Il faudra même un camion (et une chaîne humaine des employés de la boutique) pour embarquer les quelques 800 produits à la marque aux trois bandes. Et alors qu’il avait déjà contacté deux fois le service marketing d’Adidas pour augmenter son enveloppe, Pogba devra finalement venir en personne régler le trop-plein d’impayés. Oh, trois fois rien, 17.000 euros en carte de crédit. « Paul était surpsi du montant, lâche Machikour K. Il n’était pas content. » En plein rassemblement avec l’équipe de France, et alors que trois jours plus tôt il avait un M16 pointé sur le visage, on le serait à moins.

Un enchaînement des faits qui interroge

C’est ce point qui laisse les magistrats pantois. Et l’une des deux procureurs de lui demander : « Comment, après ce que votre ami à vécu dans cet appartement, pouvez-vous vous retrouver à faire ce que le gérant de la boutique Adidas a lui même qualifié de razzia ? ». « Je n’avais pas évalué la portée de la chose », répond laconiquement le garçon, les traits tirés après quatre heures passées à la barre.

On comprend en creux que celle-ci n’achète pas la théorie d’une seconde bande de braqueurs, très bien informée pour connaître l’adresse de l’appartement de Montévrain, qui aurait agi sans le concours des accusés. Pour les enquêteurs, il faudrait plutôt voir dans l’épisode des Champs-Elysées la volonté de Pogba de calmer les ardeurs de ses gourmands amis, en leur laissant croquer survêt’, maillots de foot et autres chaussures à foison.
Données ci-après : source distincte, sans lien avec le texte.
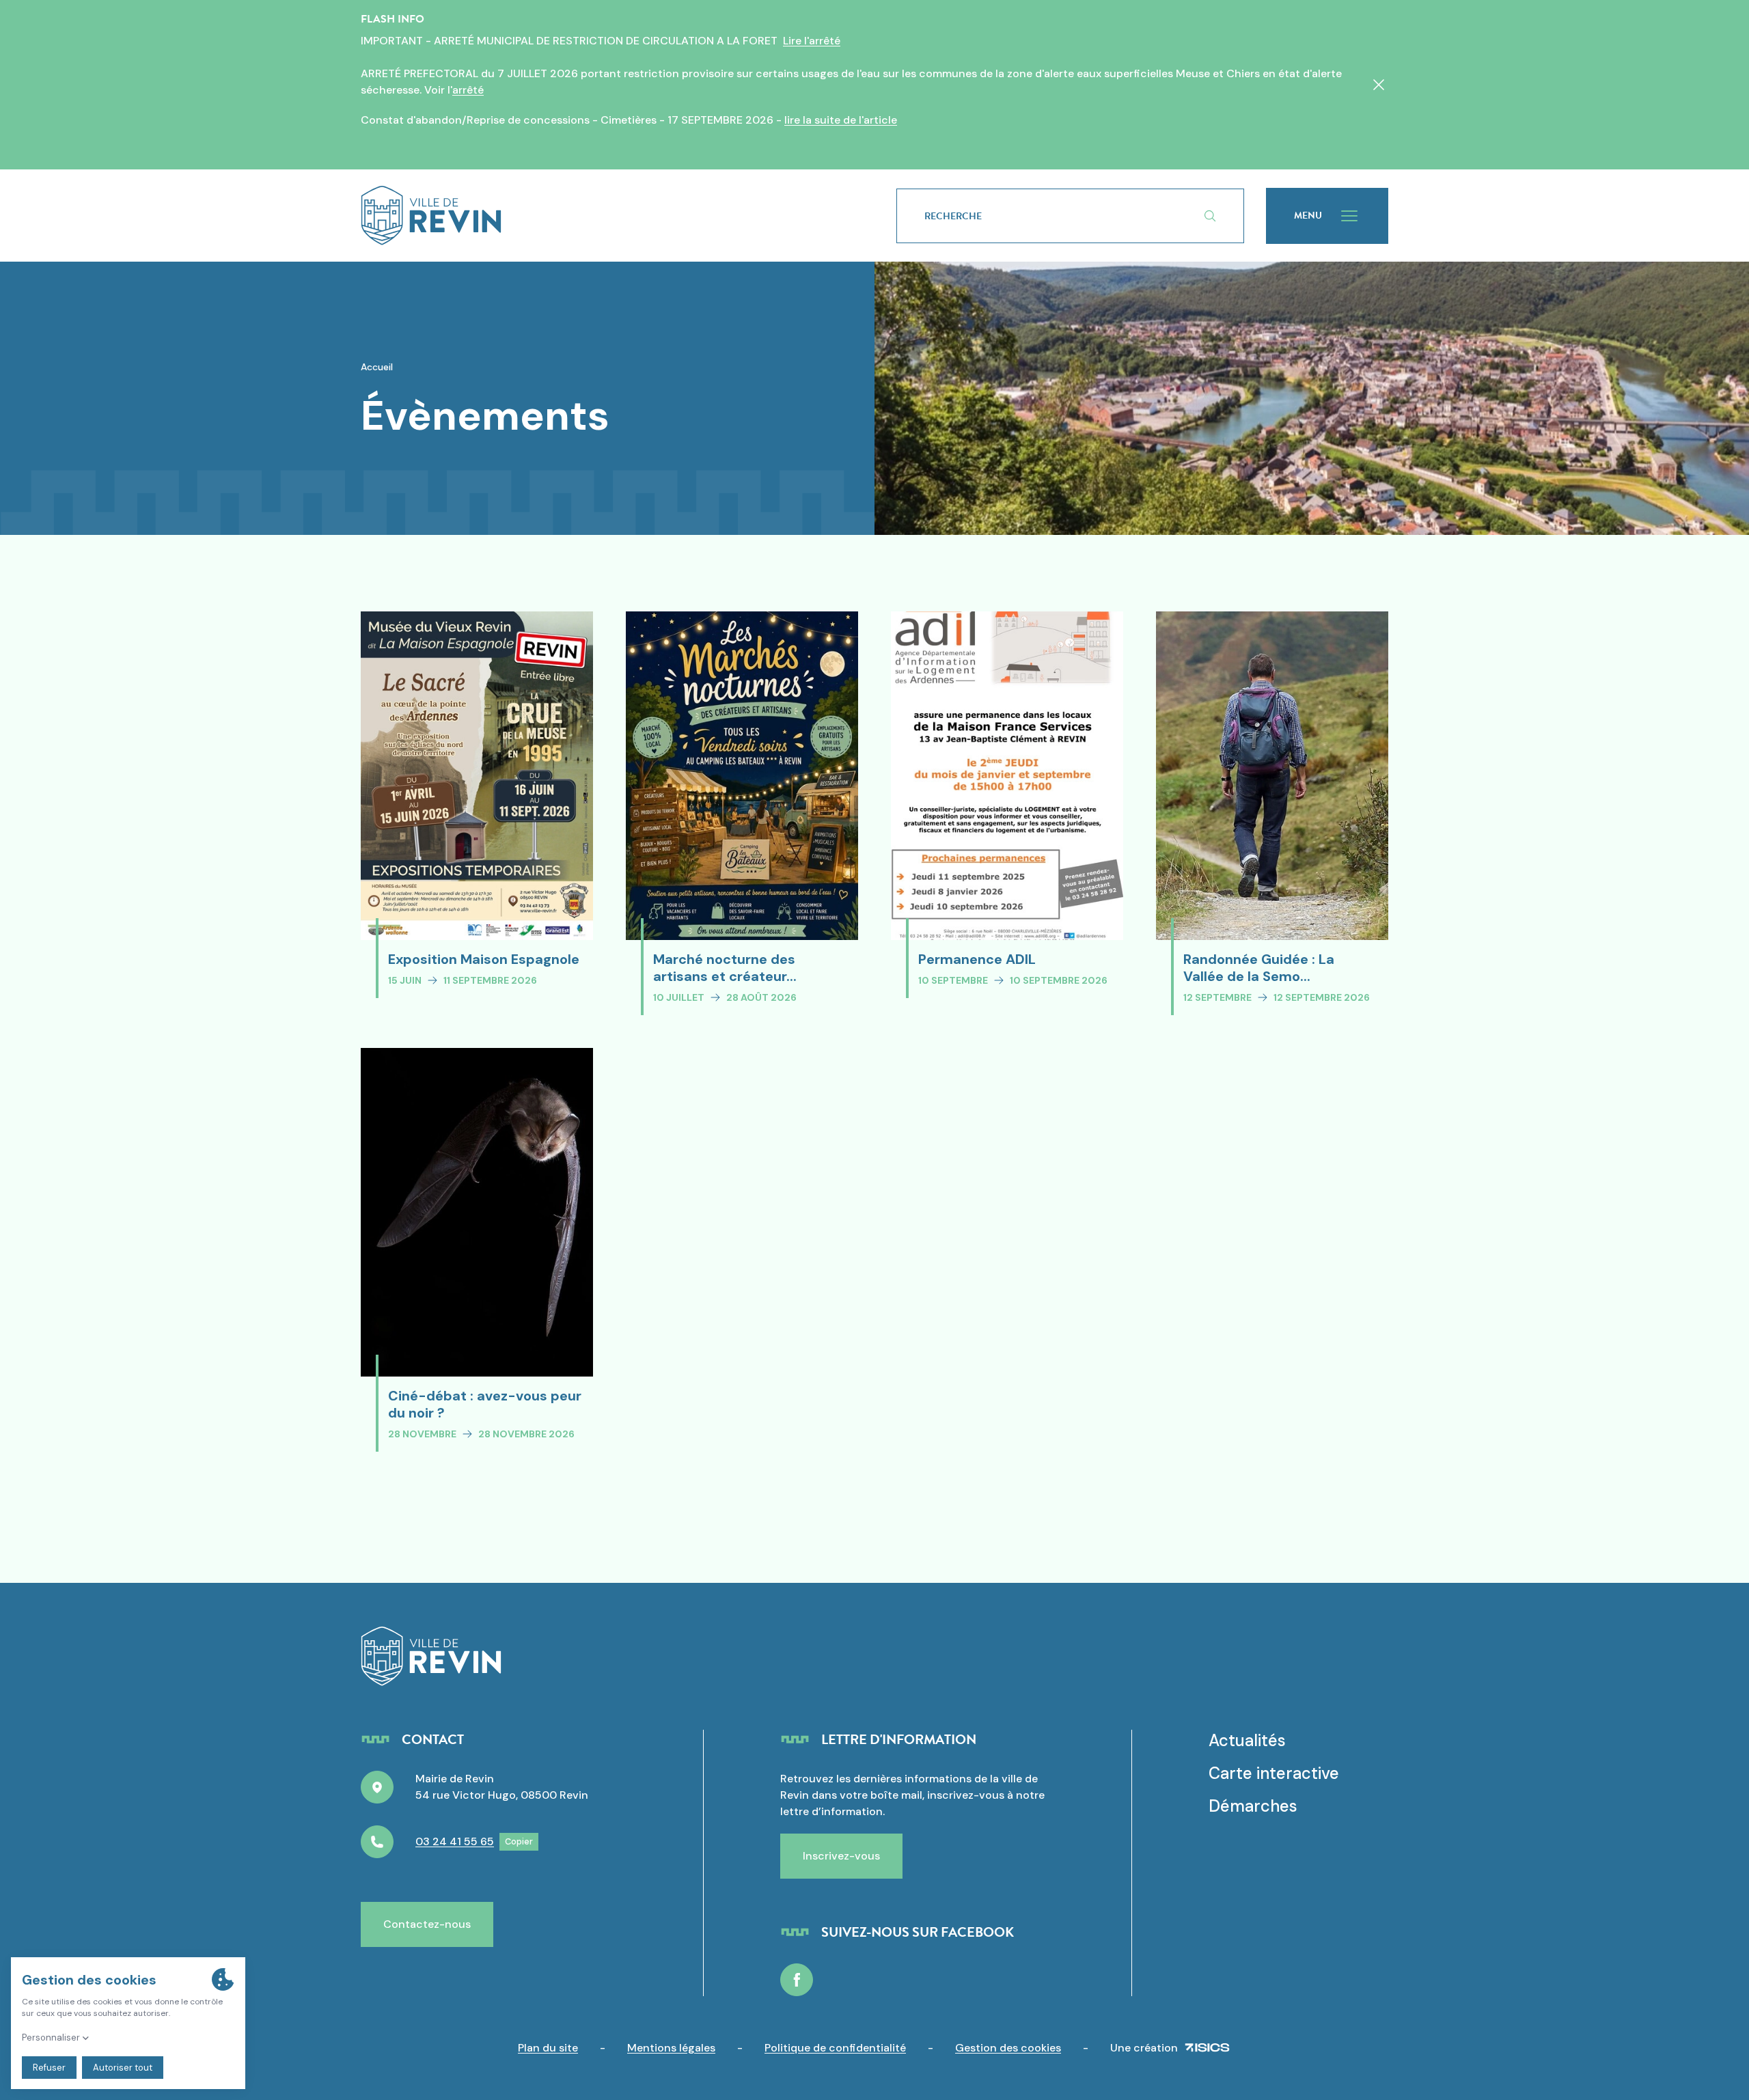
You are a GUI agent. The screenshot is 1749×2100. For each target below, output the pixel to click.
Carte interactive (1274, 1773)
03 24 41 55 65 (454, 1841)
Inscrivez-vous (841, 1856)
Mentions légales (671, 2048)
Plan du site (548, 2048)
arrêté (468, 90)
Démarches (1253, 1805)
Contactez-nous (427, 1924)
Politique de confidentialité (835, 2048)
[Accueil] (607, 215)
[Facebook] (796, 1979)
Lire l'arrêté (811, 40)
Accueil (377, 367)
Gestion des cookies (1008, 2048)
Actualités (1247, 1740)
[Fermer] (1378, 84)
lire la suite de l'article (840, 120)
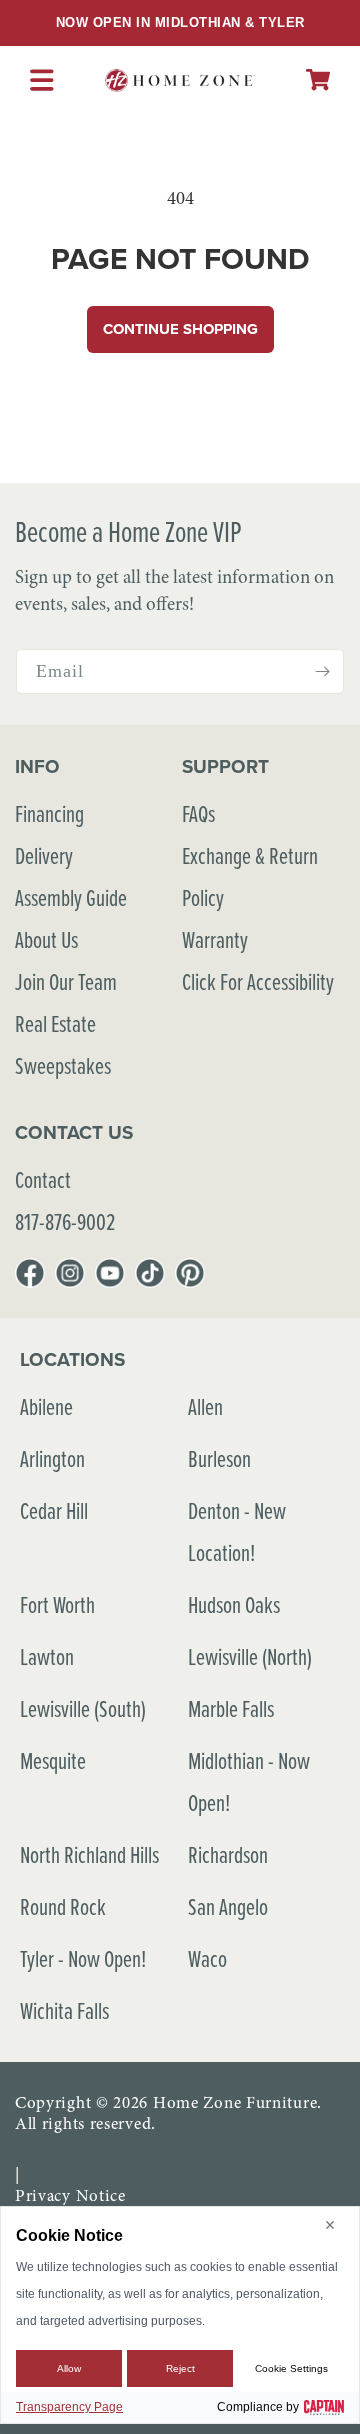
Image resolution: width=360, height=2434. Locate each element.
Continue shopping (180, 329)
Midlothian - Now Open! (249, 1781)
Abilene (46, 1406)
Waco (207, 1958)
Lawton (47, 1656)
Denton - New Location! (237, 1531)
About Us (46, 939)
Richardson (228, 1854)
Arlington (52, 1458)
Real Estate (55, 1023)
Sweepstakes (63, 1065)
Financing (49, 813)
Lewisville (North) (250, 1656)
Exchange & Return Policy (250, 876)
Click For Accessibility (258, 981)
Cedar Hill (54, 1510)
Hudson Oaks (234, 1604)
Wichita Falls (64, 2010)
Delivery (44, 855)
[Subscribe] (322, 671)
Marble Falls (231, 1708)
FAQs (198, 813)
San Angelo (228, 1906)
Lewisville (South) (83, 1708)
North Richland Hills (89, 1854)
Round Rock (63, 1906)
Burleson (219, 1458)
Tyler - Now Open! (83, 1958)
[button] (318, 79)
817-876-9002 (65, 1221)
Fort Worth (57, 1604)
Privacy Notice (70, 2195)
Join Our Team (66, 981)
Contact (43, 1179)
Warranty (215, 939)
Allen (205, 1406)
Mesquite (53, 1760)
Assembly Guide (71, 897)
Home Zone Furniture (235, 2102)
Pour l’avocat du prévenu, Me Yves Leberquier, ces deux événements ne peuvent être reliés pour expliquer la culpabilité de son client. Il en veut pour preuve ce témoignage du directeur de la boutique Adidas, qui a déclaré lors de son audition devant les policiers que « Paul Pogba semblait lui aussi détendu en arrivant, jouant même au ballon avec les enfants dans le magasin ». Toujours est-il que le déroulé de ces quelques jours et le contraste entre la violence du 19 mars et la légèreté des jours suivants a de quoi laisser songeur. Les prochaines auditions permettront peut-être de tirer tout cela au clair, de même que les incalculables autres zones d’ombre que la cour n’a pas toujours pu aborder en profondeur.